Rispetto alle altre tecniche di diagnostica per immagini, come la risonanza magnetica o la TC, le tecniche usate dalla medicina nucleare hanno un grosso vantaggio: studiano i tessuti durante la loro attività vitale e quindi dicono qualcosa anche sulla loro capacità metabolica. Ecco perché il suo ruolo in oncologia è fondamentale, dato che il metabolismo dei tessuti tumorali è in genere molto diverso da quello del tessuto sano.

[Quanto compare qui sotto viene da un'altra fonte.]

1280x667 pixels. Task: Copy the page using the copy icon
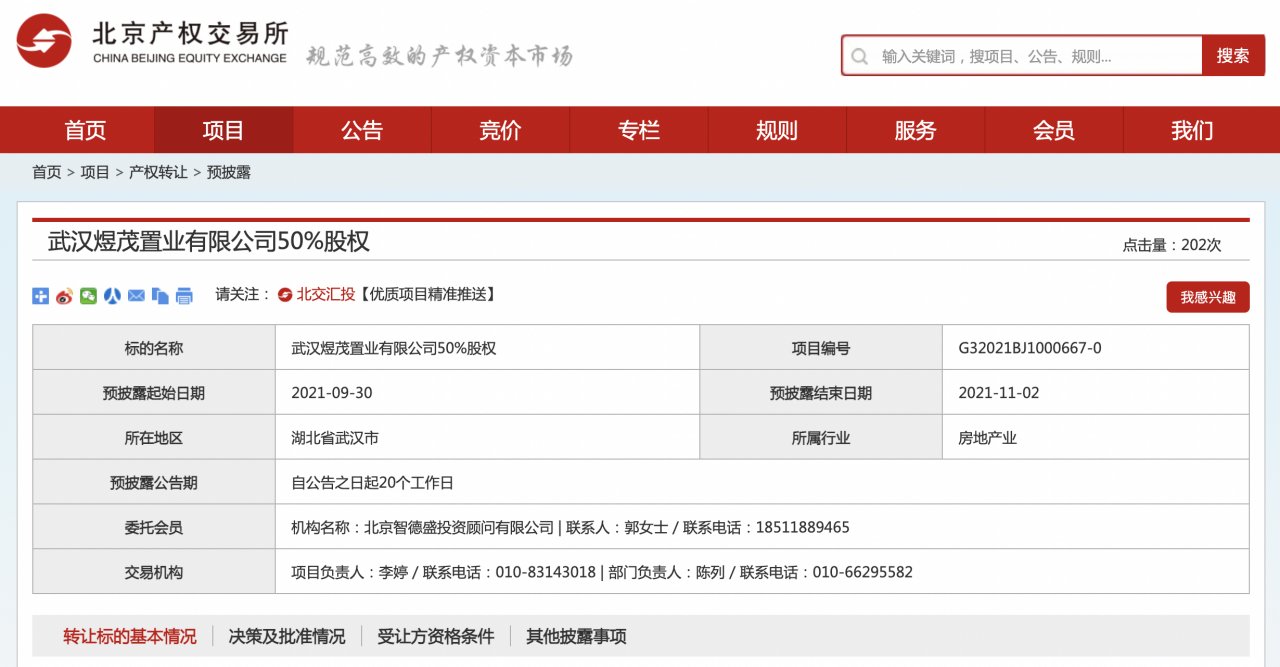(159, 295)
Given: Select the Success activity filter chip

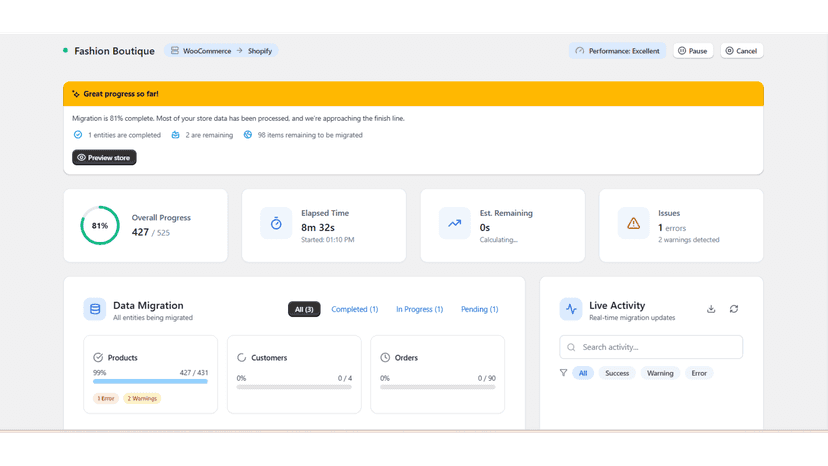Looking at the screenshot, I should (x=617, y=373).
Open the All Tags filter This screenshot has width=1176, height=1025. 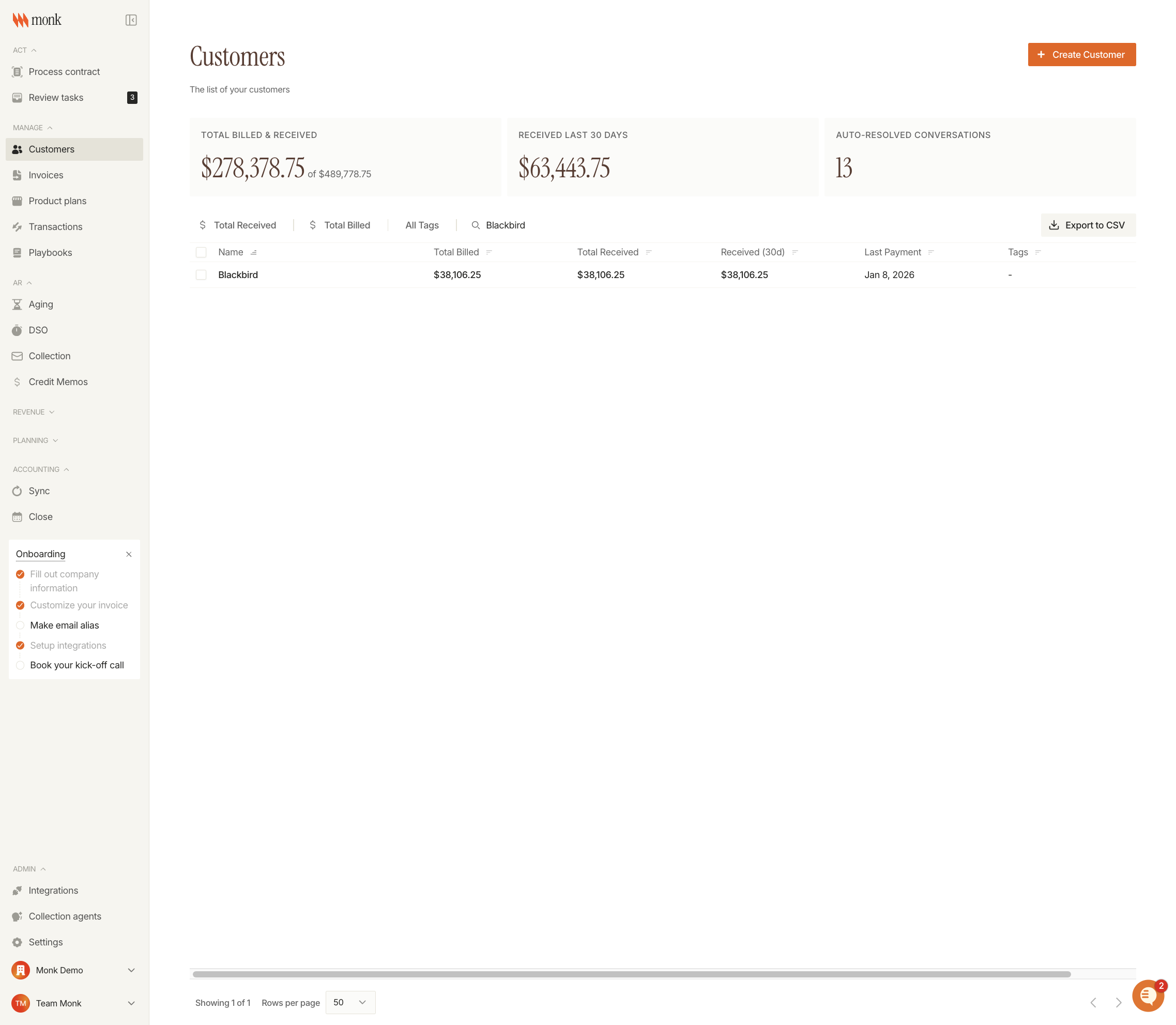coord(422,225)
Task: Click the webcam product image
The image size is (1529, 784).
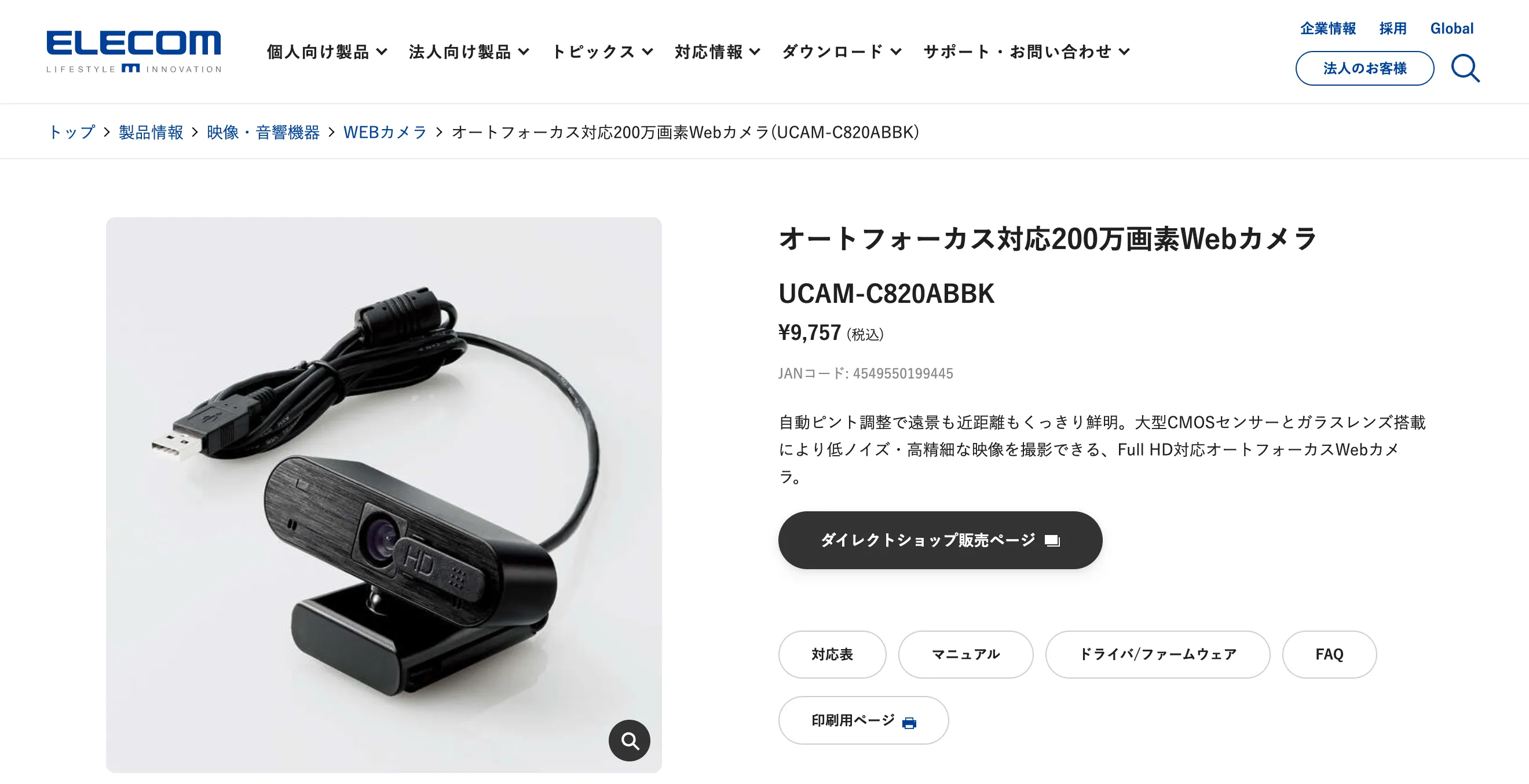Action: 383,494
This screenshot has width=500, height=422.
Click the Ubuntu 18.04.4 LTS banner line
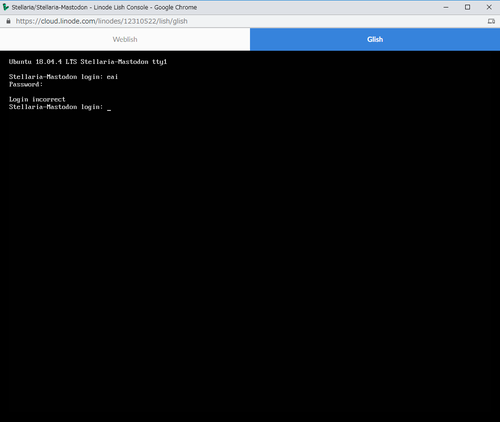88,62
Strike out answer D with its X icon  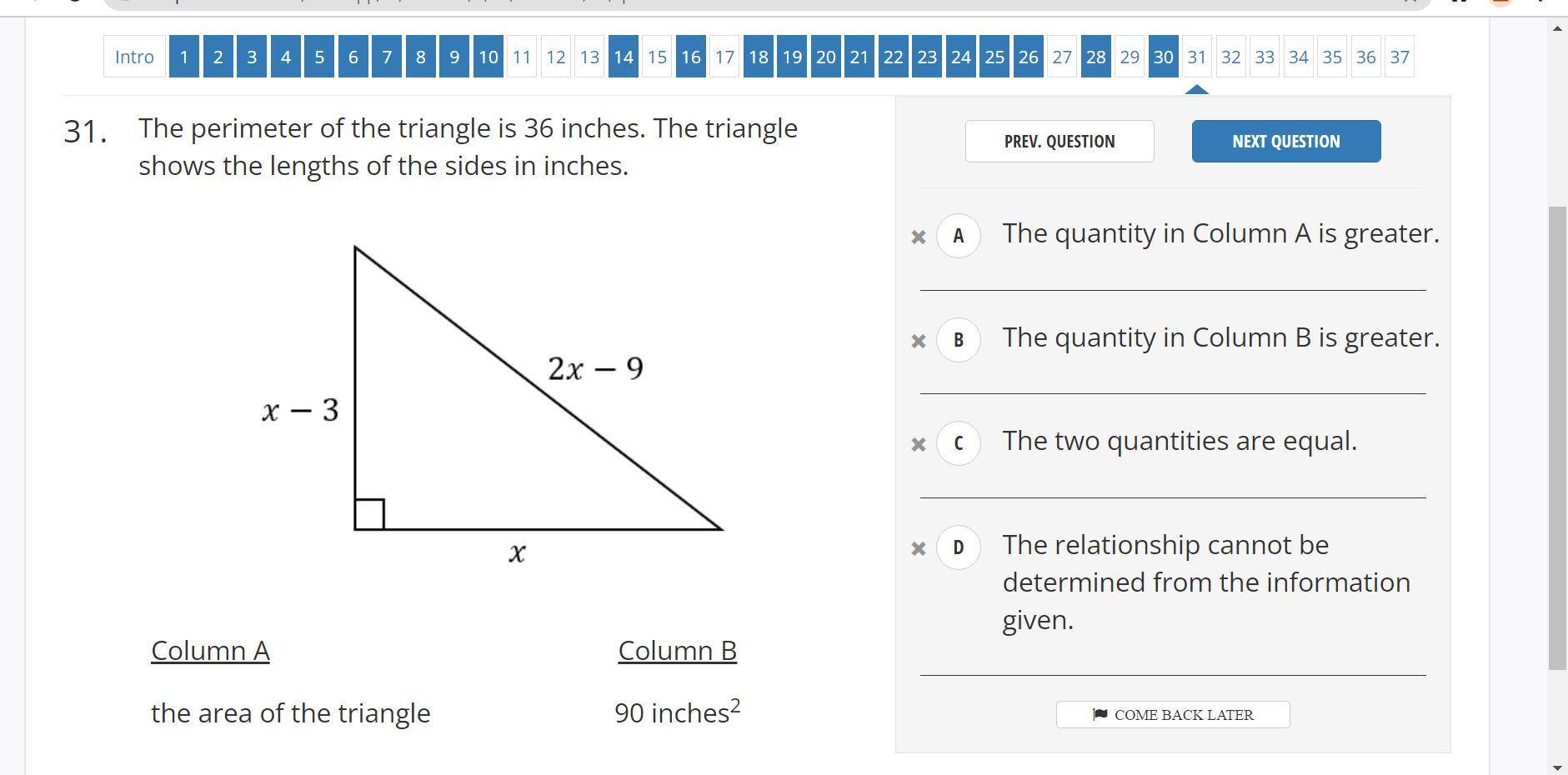(x=919, y=548)
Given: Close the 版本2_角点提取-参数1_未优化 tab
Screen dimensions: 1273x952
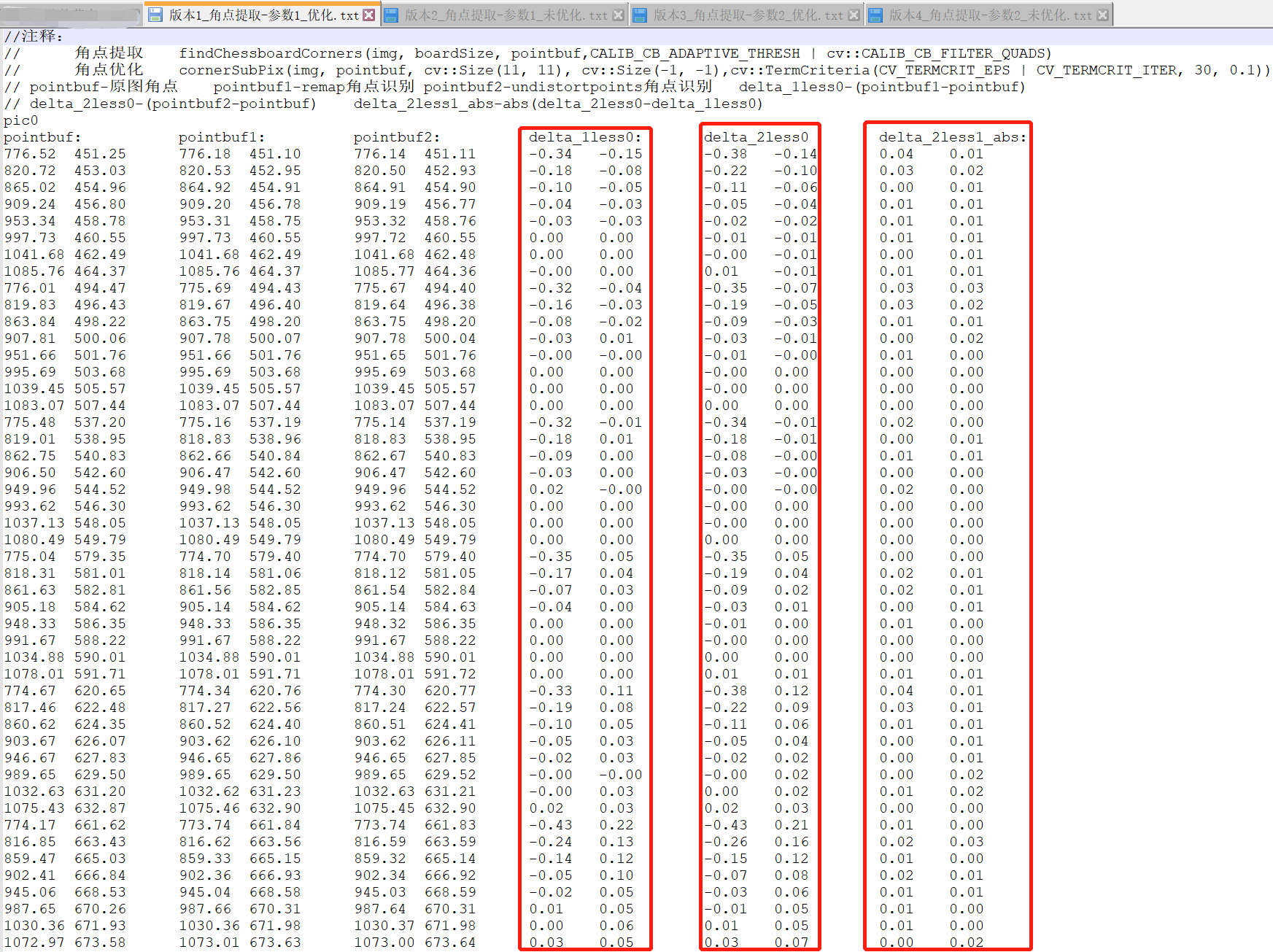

Infine il medico nucleare può anche curare i pazienti: invece di somministrare radiazioni dall'esterno, come si fa con la radioterapia classica, oggi è possibile farlo dall'interno. In caso di tessuti particolari, come appunto la tiroide, si somministrano sostanze radioattive (con una radioattività molto maggiore di quella che si usa a scopi diagnostici) che vanno a depositarsi nella ghiandola distruggendo le cellule più attive, che sono in genere quelle tumorali. Il vantaggio? Si irradiano solo i tessuti malati e si risparmiano quelli sani.
"In anni recenti il medico nucleare ha fatto il suo ingresso anche in sala operatoria, con lo sviluppo dellaradioterapia intraoperatoria" continua Bombardieri. "Si irradiano i tessuti durante l'intervento, con una tecnica chiamata radioterapia intraoperatoria o ROT subito dopo la rimozione della massa tumorale, per evitare al paziente di dover tornare in ospedale dopo il ricovero, oppure si lasciano nella cavità tumorale dei 'semi' radioattivi (brachiterapia) che lentamente decadono e fanno il loro lavoro senza la necessità di ulteriori interventi".
Sempre più importante è il coinvolgimento del medico (e dei tecnici) di medicina nucleare nei progetti di ricerca. "Il nostro è davvero un ruolo di confine: conosciamo le caratteristiche metaboliche dei tessuti sani e patologici, come il medico che sta in laboratorio o il biologo, ma nello stesso tempo curiamo i malati e siamo dei clinici a tutti gli effetti" spiega Bombardieri. "Senza contare che le tecniche che utilizziamo sono preziose anche nella ricerca di base, poiché possiamo aiutare gli scienziati a studiare il funzionamento delle cellule in coltura o dei campioni bioptici. Alla fine, siamo davvero l'anello di congiunzione tra la provetta e il paziente".
Per poter lavorare come medico nucleare o radioterapista è necessario conseguire la laurea in medicina (6 anni) e la specialità in radioterapia (5 anni), presente in quasi tutte le facoltà di medicina.
Chi non volesse intraprendere un percorso così impegnativo può conseguire una laurea triennale che abiliti al ruolo di tecnico di radiologia medica, per immagini e radioterapia. Si tratta di una figura tecnica, che somministra le terapie o esegue gli esami diagnostici su indicazione del medico. Nei centri che svolgono ricerca, queste figure sono parte integrante dello staff scientifico, con ruoli legati alla preparazione dei traccianti o alla somministrazione delle terapie sperimentali.